Try: valgrind --trace-children=yes /usr/bin/firefox but I'm not sure how useful is that output. And it's extremely slow.
(In reply to Martin Stransky from comment #4) > Try: valgrind --trace-children=yes /usr/bin/firefox Doesn't work. Firefox doesn't come up. ==6785== Unsupported clone() flags: 0x800600 ==6785== ==6785== The only supported clone() uses are: ==6785== - via a threads library (LinuxThreads or NPTL) ==6785== - via the implementation of fork or vfork ==6785== ==6785== Valgrind detected that your program requires ==6785== the following unimplemented functionality: ==6785== Valgrind does not support general clone(). ==6785== This may be because the functionality is hard to implement, ==6785== or because no reasonable program would behave this way, ==6785== or because nobody has yet needed it. In any case, let us know at ==6785== www.valgrind.org and/or try to work around the problem, if you can. ==6785== ==6785== Valgrind has to exit now. Sorry. Bye!
Strange. I'm sure mozilla has a valgrind test config...I saw the bug somewhere. Plus I can run Firefox inside valgrind with the command line I provided.
Hm, it's a bit tricky, I see the "Unsupported clone()" too, but Firefox comes up in safe-mode.
Another issue: With Fedora's Firefox 25, https-everywhere and shared db, cookies don't work at all!
Bug is driving me crazy. Maybe the problem is jemalloc. I see you disabled it on s390, because it doesn't work at all on s390. I'll try a scratch build on x86_64 that disables jemalloc.
I don't crash using a build with jemalloc disabled!
Steps to reproduce: Use Fedora 19. I am able to reproduce this bug with both Firefox 23 and 25 (fedora RPM builds). Open a terminal Set this environment variable which uses a modern NSS database: export NSS_DEFAULT_DB_TYPE="sql" Create a separate Firefox profile firefox -CreateProfile testdb Start Firefox using the environment variable set, and the profile from the terminal: firefox -P testdb Open https://www.eff.org/https-everywhere Click "install in firefox". Restart. Allow to use the observatory. Quit Start Firefox again firefox -P testdb Wait a few seconds.

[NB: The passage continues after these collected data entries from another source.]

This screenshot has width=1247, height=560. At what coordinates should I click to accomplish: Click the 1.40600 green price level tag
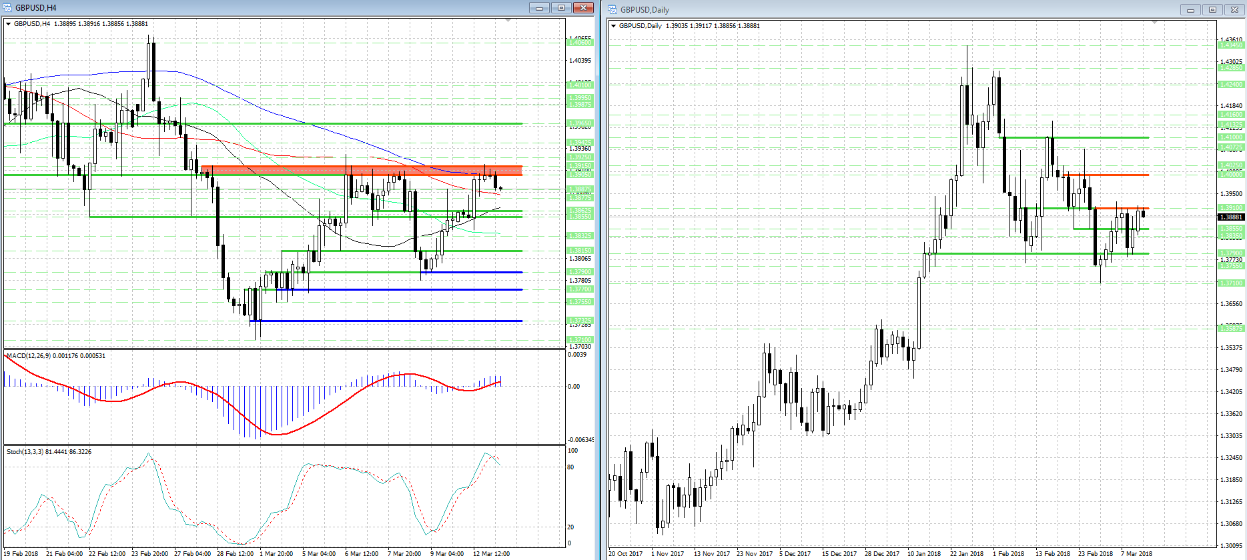click(x=579, y=43)
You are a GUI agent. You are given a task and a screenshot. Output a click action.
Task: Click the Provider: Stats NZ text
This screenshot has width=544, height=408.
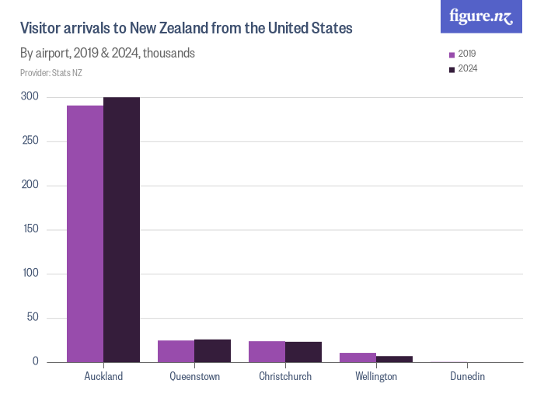[51, 73]
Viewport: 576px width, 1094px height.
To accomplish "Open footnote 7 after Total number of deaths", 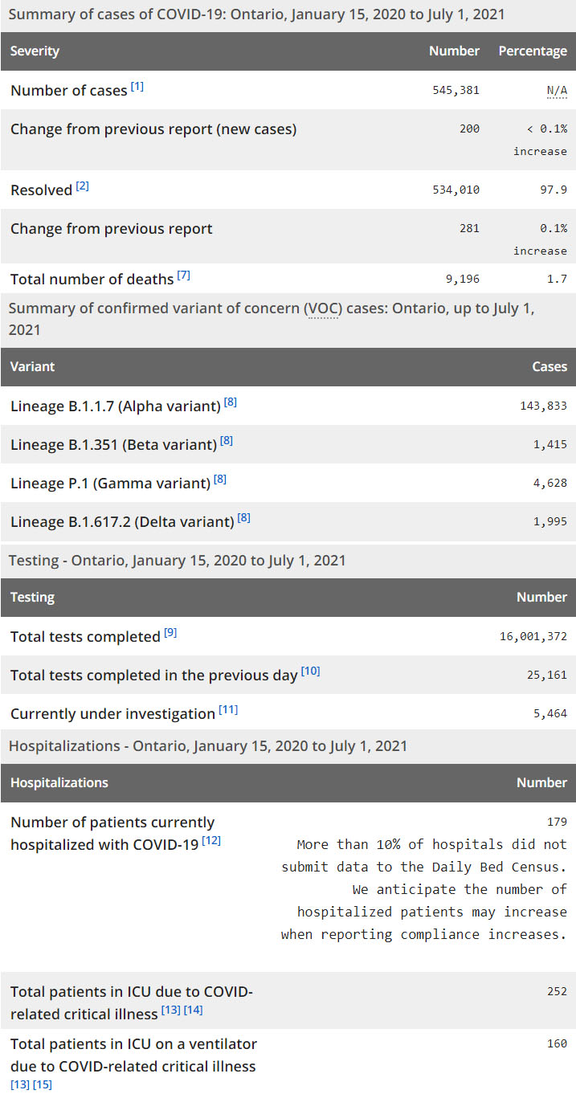I will pyautogui.click(x=184, y=276).
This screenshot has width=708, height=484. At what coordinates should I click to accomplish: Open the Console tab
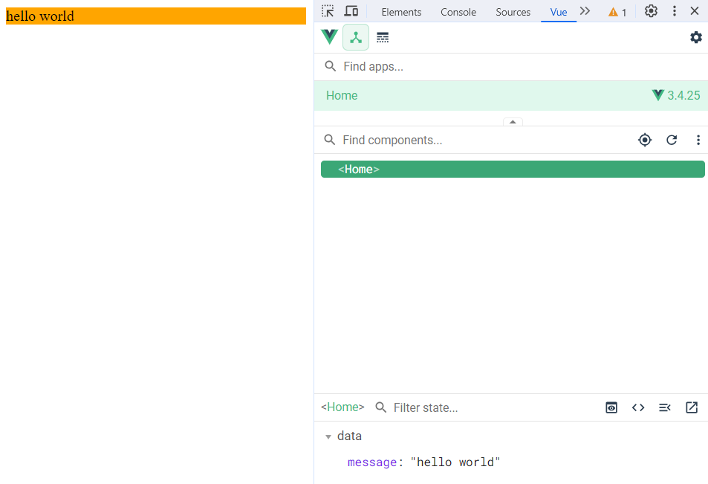(x=458, y=12)
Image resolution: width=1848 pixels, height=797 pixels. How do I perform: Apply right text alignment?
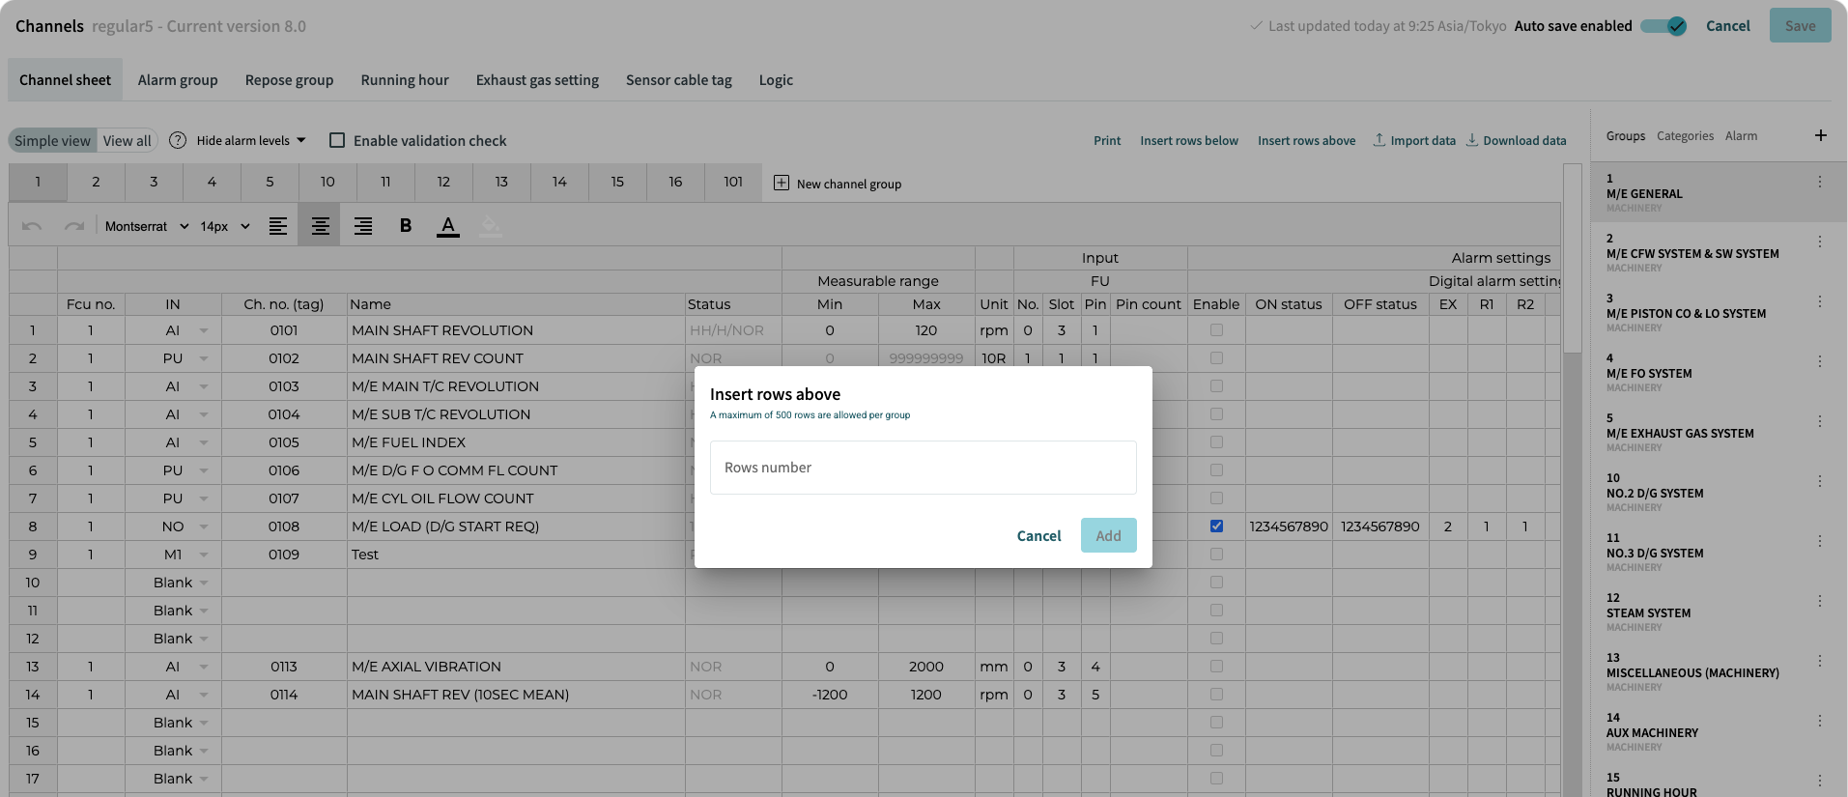(x=363, y=226)
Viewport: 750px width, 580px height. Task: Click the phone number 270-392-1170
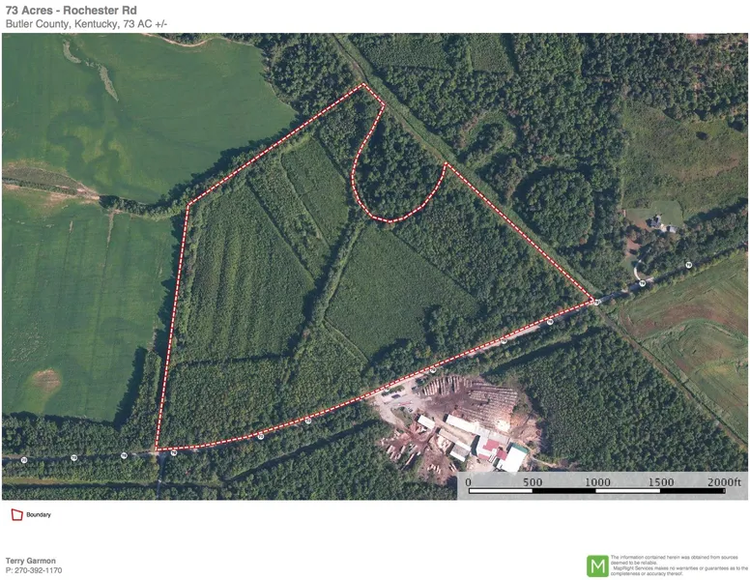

Press CTRL-Q crash
I wonder if memory is destroyed using jemalloc, which did not get allocated using jemalloc.
I identified the cause of this problem. It's indeed a mix of memory allocation. The following happens when using the NSS shared database code, which uses sqlite: - Mozilla inits NSS - NSS calls a sqlite API (sqlite3_mprintf) - sqlite detects the need for init, and initializes itself using defaults - Mozilla proceeds to init a storage service, which registers a different allocator to be used by sqlite This results in a crash on shutdown. (Although I cannot explain why, this also causes cookies to be broken for me.) I'll file an upstream bug. I've had the change to do some initial discussion today, where one idea was to ensure that Mozilla initializes sqlite prior to initializing NSS. However, I don't like that idea, it seems fragile, and who knows, another Mozilla engineer might change that code in the future, and we'll face the same difficult to diagnose problem again. I think Fedora should patch Mozilla and enforce the use of the default allocators for sqlite. A patch to the Makefiles is sufficient, it depends on the symbol MOZ_STORAGE_MEMORY being defined or not (storage/src/Makefile.in). Mozilla already disables that when building on Android, probably because that's a modular environment, too. I'll propose to upstream to disable it by default on Linux, too.
The bug has been fixed upstream for Mozilla 28. Could we pick it up in Fedora builds of xulrunner/firefox/thunderbird, until we use Mozilla28?
Patch: https://hg.mozilla.org/integration/mozilla-inbound/rev/247ff2131af5
Added to xulrunner-25.0-5 packages.
Martin, adding it to xulrunner isn't sufficient. I ran into the bug again after upgrading to mozilla 26. After I rebuild the firefox package with the patch included, too, it's fixed.
I see, okay, added to Firefox too. Packages firefox-26.0-4.